奥津城まで

所謂日記だ。ブログには何度もトライしては挫折してきた。出来ることなら長く続けたいと思い、上のようなブログ名にした所存。

ウエスタンとノスタルジー

入梅の季節だが、一向に雨が降る気配もない。

最近は、と云うか以前からそうだったが、頭の 箍が外れているのか何なのか、矢鱈と本を買う。しかも、帰郷してこの方、ネットの便利さを知ってしかも新刊情報とか届くので、購入は非常にシームレスだ。まぢやばい……。

 

別段映画も観ないし(そういえば、「ゴースト・イン・ザ・シェル」すら 観なかった)、本も、何時も読んでいるものが、注文通りに届くくらいだ。最近、スティーヴン・キングの〈ダークタワー〉パート4、『魔道師と水晶球』が届いた。新潮文庫で持っていたが、引っ越しの時に売ってしまったので、丁度角川から出ているのを再購入しているものだ。本としては新刊な訳だから再購入と云うのもおかしいが。
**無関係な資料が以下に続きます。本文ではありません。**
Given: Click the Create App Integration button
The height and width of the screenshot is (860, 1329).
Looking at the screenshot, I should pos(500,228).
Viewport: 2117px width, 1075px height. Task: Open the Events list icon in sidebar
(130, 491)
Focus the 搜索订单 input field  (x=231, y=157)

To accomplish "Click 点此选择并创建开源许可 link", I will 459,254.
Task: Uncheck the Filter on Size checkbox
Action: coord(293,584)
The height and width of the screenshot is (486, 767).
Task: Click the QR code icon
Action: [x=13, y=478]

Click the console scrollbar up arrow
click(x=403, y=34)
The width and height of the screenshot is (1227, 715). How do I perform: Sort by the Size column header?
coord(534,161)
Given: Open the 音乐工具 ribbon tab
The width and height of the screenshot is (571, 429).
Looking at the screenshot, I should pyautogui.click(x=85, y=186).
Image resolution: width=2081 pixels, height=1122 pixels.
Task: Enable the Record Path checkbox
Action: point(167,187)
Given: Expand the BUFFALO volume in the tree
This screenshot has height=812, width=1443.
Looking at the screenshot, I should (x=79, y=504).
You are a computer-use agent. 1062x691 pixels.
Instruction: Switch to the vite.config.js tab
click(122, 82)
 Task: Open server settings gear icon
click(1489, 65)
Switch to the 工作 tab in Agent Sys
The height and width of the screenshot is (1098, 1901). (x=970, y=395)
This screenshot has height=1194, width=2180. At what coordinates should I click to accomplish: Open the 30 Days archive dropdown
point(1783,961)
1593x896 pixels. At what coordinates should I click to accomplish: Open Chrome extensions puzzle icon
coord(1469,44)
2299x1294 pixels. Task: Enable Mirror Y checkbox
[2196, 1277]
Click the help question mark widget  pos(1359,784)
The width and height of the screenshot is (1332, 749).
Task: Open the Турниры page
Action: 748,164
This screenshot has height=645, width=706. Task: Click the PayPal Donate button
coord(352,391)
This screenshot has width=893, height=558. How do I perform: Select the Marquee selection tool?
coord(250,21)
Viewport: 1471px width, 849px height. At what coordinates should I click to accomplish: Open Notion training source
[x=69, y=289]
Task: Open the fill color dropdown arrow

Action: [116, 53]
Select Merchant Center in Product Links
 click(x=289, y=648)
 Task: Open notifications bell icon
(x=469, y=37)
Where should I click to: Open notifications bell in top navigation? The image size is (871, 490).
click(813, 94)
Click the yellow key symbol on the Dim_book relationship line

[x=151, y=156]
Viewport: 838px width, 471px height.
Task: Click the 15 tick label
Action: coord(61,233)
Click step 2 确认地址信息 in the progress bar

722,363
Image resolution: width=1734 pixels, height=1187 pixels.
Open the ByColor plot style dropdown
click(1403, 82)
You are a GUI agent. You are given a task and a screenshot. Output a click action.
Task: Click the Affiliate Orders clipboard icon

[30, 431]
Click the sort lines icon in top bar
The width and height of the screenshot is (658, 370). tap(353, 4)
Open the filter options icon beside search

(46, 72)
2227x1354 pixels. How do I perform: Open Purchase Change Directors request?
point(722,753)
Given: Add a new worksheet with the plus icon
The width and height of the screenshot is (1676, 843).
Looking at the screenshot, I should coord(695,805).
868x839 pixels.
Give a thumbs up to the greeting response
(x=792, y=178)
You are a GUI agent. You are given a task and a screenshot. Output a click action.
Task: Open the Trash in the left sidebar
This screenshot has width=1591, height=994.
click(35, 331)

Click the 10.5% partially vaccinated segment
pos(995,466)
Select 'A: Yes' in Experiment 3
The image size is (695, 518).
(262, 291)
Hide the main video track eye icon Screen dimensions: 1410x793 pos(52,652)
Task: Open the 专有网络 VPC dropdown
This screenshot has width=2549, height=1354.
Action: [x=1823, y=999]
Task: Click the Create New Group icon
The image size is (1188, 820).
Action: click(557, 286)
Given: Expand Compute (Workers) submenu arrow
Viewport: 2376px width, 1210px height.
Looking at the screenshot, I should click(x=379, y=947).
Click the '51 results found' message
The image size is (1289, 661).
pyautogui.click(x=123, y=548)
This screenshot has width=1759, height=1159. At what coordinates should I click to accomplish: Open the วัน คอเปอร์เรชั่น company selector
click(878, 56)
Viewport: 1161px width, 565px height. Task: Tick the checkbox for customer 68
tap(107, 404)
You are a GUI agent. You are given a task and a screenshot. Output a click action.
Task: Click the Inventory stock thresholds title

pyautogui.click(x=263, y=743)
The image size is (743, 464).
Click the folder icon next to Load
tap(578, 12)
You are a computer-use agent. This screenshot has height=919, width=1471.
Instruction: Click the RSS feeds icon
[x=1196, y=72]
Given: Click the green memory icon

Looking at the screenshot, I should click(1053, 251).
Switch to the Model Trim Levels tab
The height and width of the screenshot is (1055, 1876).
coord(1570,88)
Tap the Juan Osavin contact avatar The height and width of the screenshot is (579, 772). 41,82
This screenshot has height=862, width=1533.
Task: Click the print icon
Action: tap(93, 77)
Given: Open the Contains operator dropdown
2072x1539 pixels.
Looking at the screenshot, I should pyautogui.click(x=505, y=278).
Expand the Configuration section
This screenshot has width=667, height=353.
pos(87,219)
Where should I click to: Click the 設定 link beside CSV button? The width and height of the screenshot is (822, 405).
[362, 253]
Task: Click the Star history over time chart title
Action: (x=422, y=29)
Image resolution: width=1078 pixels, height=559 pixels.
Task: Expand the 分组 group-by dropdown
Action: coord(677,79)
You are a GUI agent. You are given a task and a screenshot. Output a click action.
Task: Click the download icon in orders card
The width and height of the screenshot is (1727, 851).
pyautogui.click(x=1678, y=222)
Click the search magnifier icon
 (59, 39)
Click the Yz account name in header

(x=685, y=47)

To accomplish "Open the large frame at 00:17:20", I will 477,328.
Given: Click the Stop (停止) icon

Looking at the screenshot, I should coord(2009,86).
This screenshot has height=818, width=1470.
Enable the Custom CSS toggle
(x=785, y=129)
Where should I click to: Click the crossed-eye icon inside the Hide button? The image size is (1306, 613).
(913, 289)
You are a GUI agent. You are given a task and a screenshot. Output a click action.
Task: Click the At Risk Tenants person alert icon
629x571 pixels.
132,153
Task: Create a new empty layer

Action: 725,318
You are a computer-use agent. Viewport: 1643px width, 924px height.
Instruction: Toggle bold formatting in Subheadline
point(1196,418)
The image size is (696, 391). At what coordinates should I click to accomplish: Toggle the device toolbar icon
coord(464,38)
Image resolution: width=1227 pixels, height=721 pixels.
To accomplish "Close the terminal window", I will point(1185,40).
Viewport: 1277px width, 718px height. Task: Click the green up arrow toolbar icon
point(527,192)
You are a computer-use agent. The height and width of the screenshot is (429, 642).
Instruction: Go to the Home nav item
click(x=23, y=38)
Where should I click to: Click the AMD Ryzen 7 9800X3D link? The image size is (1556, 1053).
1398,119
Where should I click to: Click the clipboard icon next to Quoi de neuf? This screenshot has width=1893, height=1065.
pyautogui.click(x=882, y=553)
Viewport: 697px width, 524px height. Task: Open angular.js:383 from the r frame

しかし、キングにしろ、文庫化して毎月出ている荒木飛呂彦の『スティール・ボール・ラン』にしろ、最早読んでいる動機は、それが面白かったからと同時に、ノスタルジーである面が強い。それは古き良きアメリカであり、しかも作者が創作した架空のアメリカなのだ。それが〈中間世界〉であり、また特異点を超えて一巡した宇宙のアメリカであることがその証左でさえあるように思われる。

それに、ウエスタンに挑み、今更こんなに面白く創造出来るのは、もうキングか荒木くらいしかいないのだろう。ウエスタンであることが既にノスタルジーなのである。

 

と、取り留めもなく書いてみた。そんな分量でもない。最近、きちんとした構成の文章が書けなくなっている気がする。それは言語を司る脳の器官が衰えたのか、単に昔からそうだったことに気づいたからなのかよく判らない。若しかしたら、リハビリでどうにかなるのかも知れないが、そんなリハビリの産物を読まされる親愛なる読者は堪ったものではないだろう。その点は書き手として猛省したい。

 

とまれ、それこそキングも折に触れて云っているが、偉大なる諸氏よ、よき本を読み、お互い出来る限り良い人間であるようにしたいものだ。次にまた会う機会に恵まれようものなら、それこそ信じてもいない神の采配なのだろう。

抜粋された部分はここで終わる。